Wells Fargo Investments Fined $2 Million for Unsuitable Reverse Convertible Note Sales

Today, the Financial Industry Regulatory Authority (FINRA) announced that Wells Fargo Investments, LLC was fined $2 million for making unsuitable investments in connection with the sale of reverse convertible notes and for failing to provide required sales charge discounts on Unit Investments Trust (UIT) transactions. FINRA also took the unusual step of requiring Wells Fargo to pay restitution to customers who did not receive UIT discounts and to those who were placed in unsuitable reverse convertibles. More often than not, FINRA will levy a fine on the brokerage firm and leave investors to fend for themselves and try to recoup their losses through FINRA’s securities arbitration process.
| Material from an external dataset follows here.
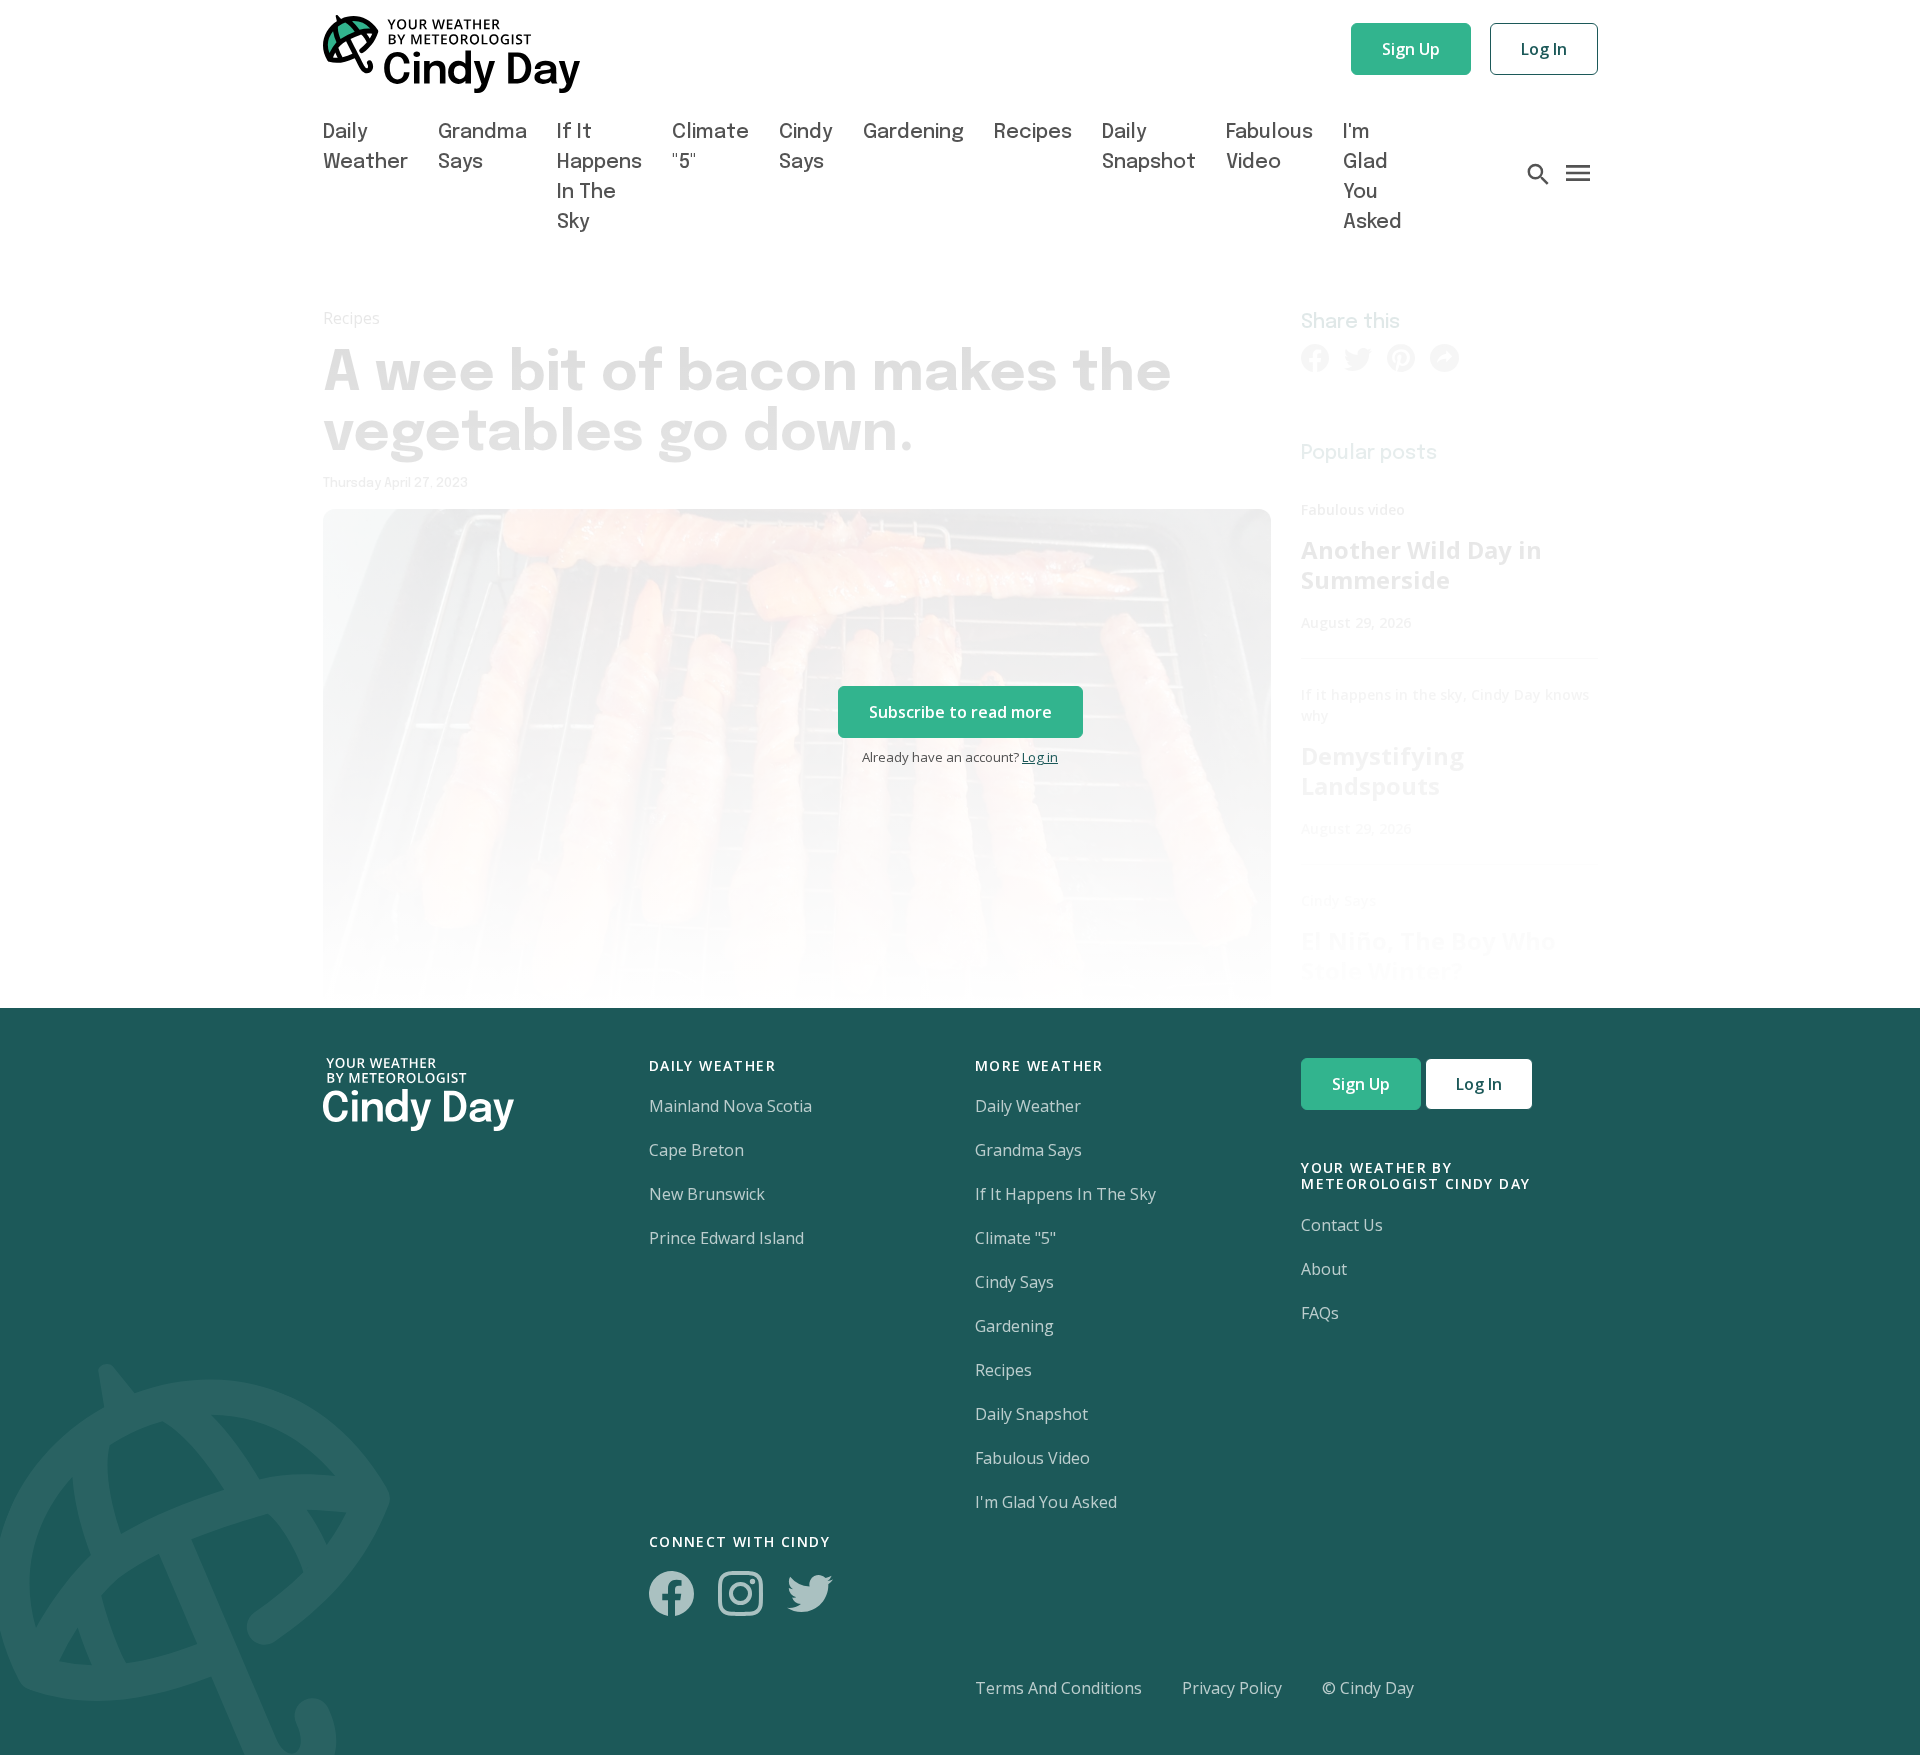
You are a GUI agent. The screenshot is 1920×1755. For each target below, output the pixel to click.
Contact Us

What are Reverse Convertible Securities?

Reverse convertibles are short-term investments that are tied to an underlying stock or bond. When the security matures, the investor will receive either 100% of the original investment or a predetermined number of shares. When investing in reverse convertibles, investors risk losing a significant portion of their investment if the value of the underlying stock or bond falls below a certain level at maturity. For example, in a reverse convertible bond fund, an investor may be forced to redeem their bonds at a decreased value.

Wells Fargo’s Failure to Review Suitability of Reverse Convertible Transactions

FINRA found that Wells Fargo, through one broker, had recommended hundreds of unsuitable reverse convertible transactions. Of the 21 accounts that were found to have unsuitable reverse convertibles, fifteen of those belonged to elderly customers who were over 80 years old. These customers were exposed to risk inconsistent with their investment objectives that resulted in an overconcentration of reverse convertibles in their accounts.
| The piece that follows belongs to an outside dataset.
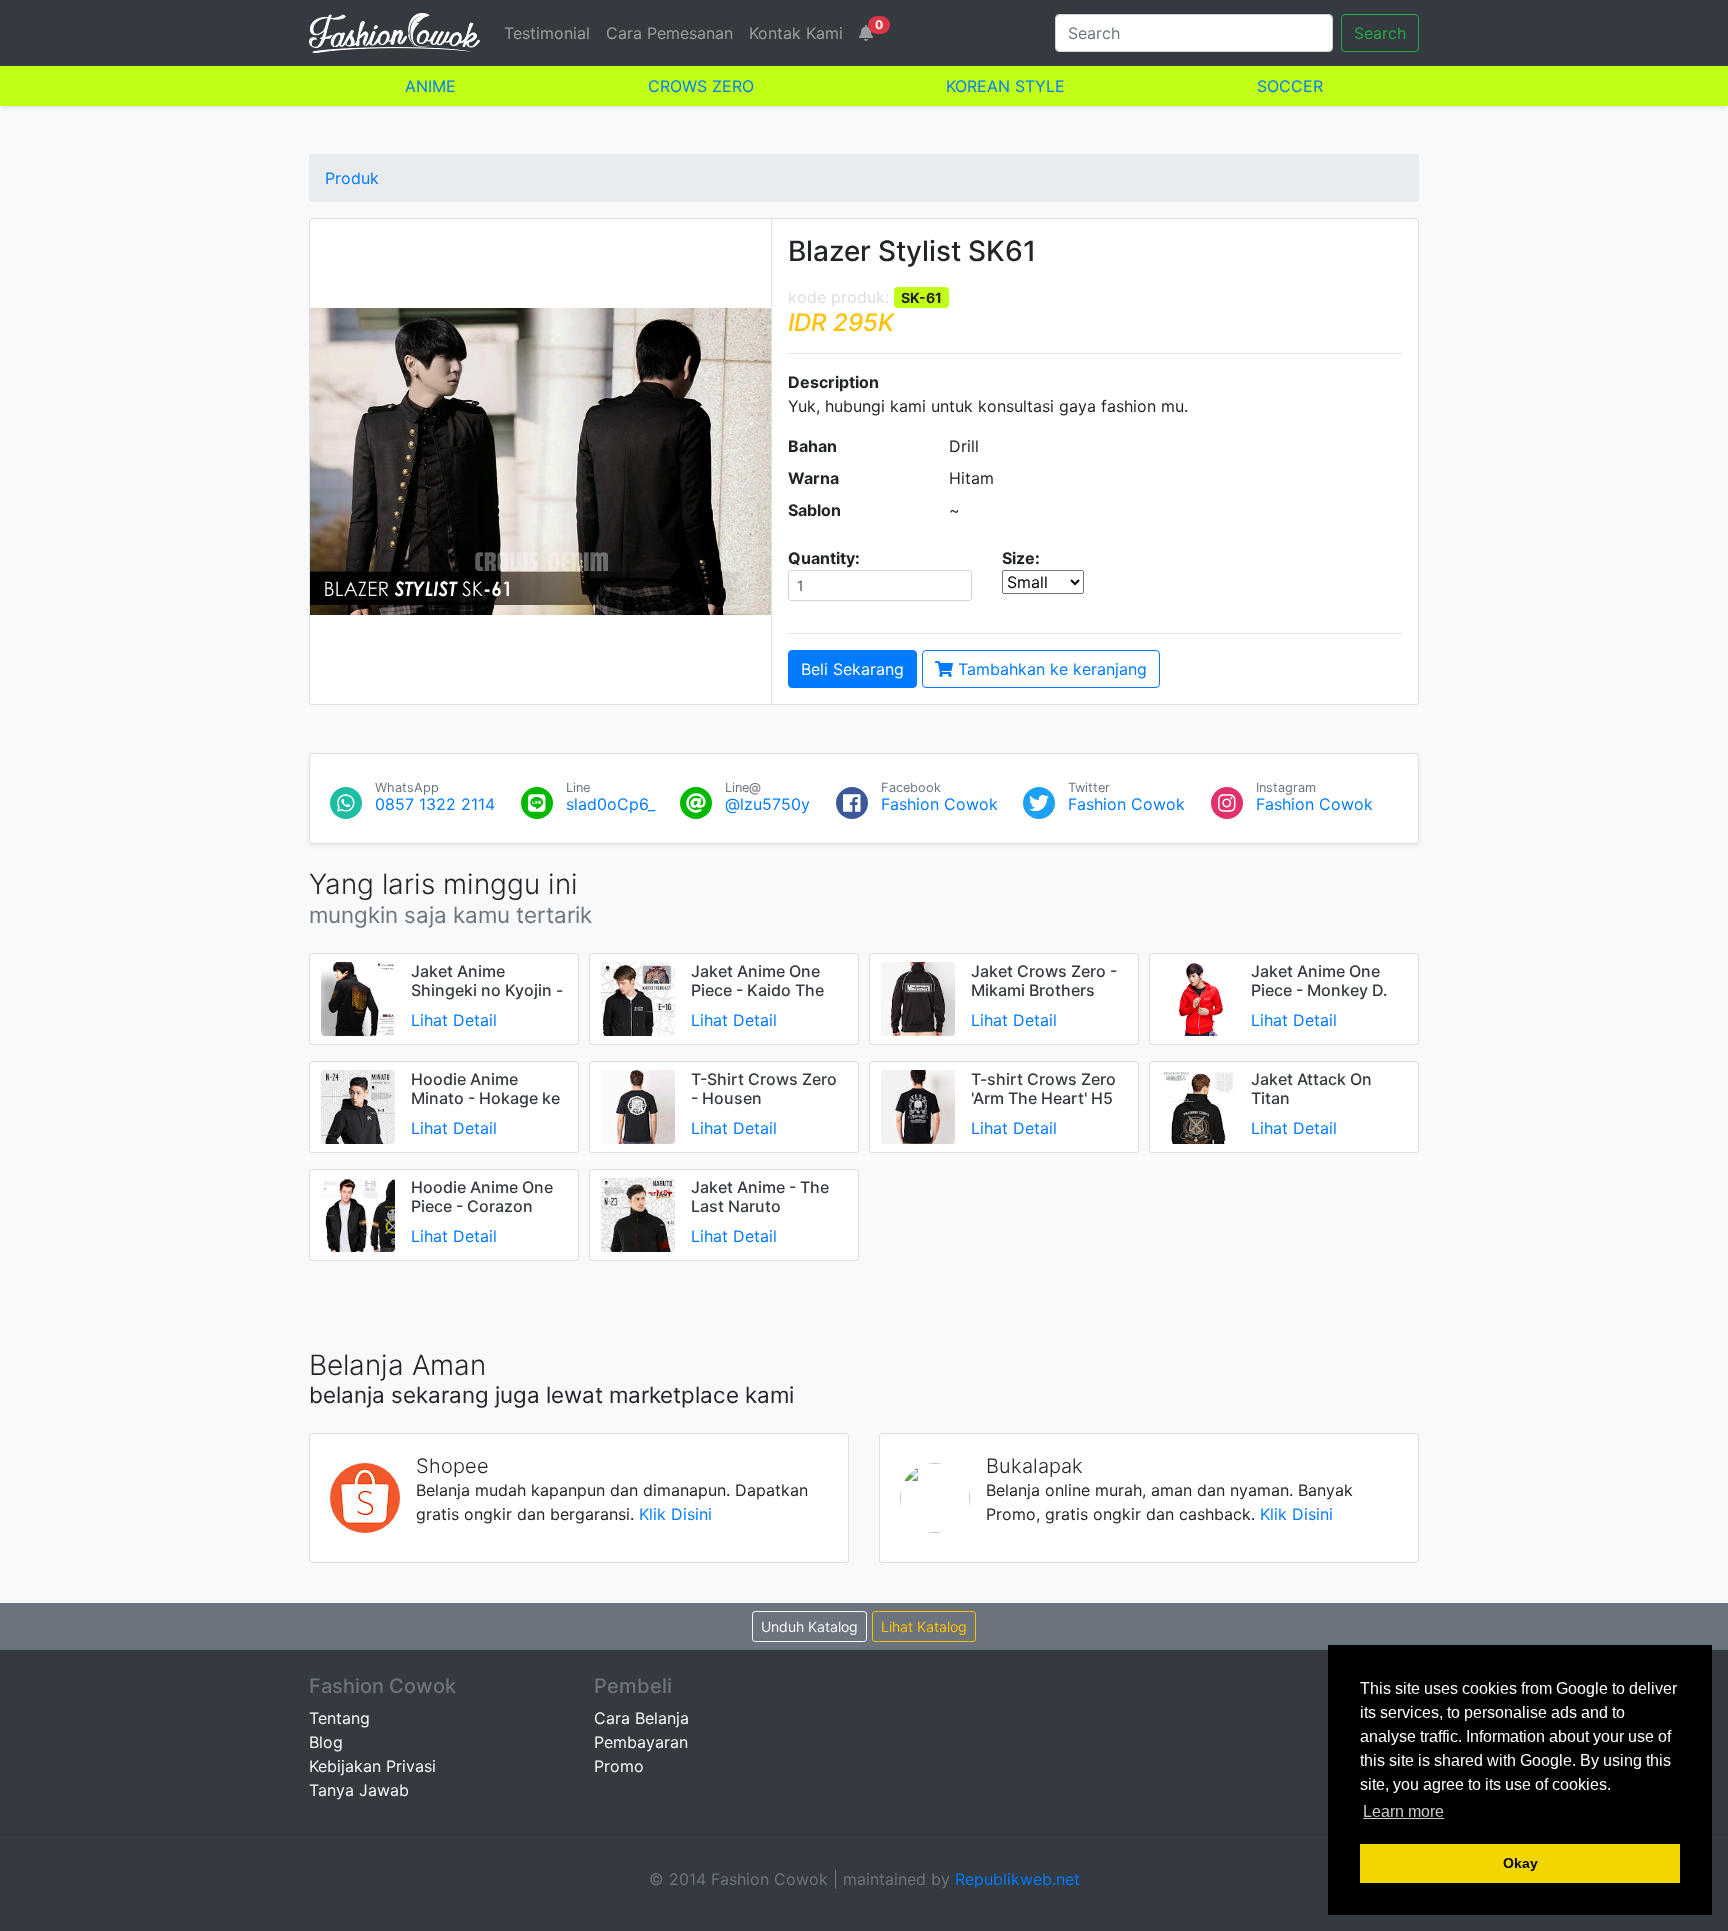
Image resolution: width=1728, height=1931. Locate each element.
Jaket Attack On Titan (1311, 1088)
Wells Fargo’s Failure to Provide Eligible Customers with UIT Discounts

UITs offer discounts on purchases that exceed certain “breakpoints” or involve proceeds from another UIT during the initial offering period. FINRA found that Wells Fargo failed to provide eligible customers with “breakpoint” and “rollover and exchange” discounts due to the firm’s lack of systems for review to ensure that UIT customers received the proper discount.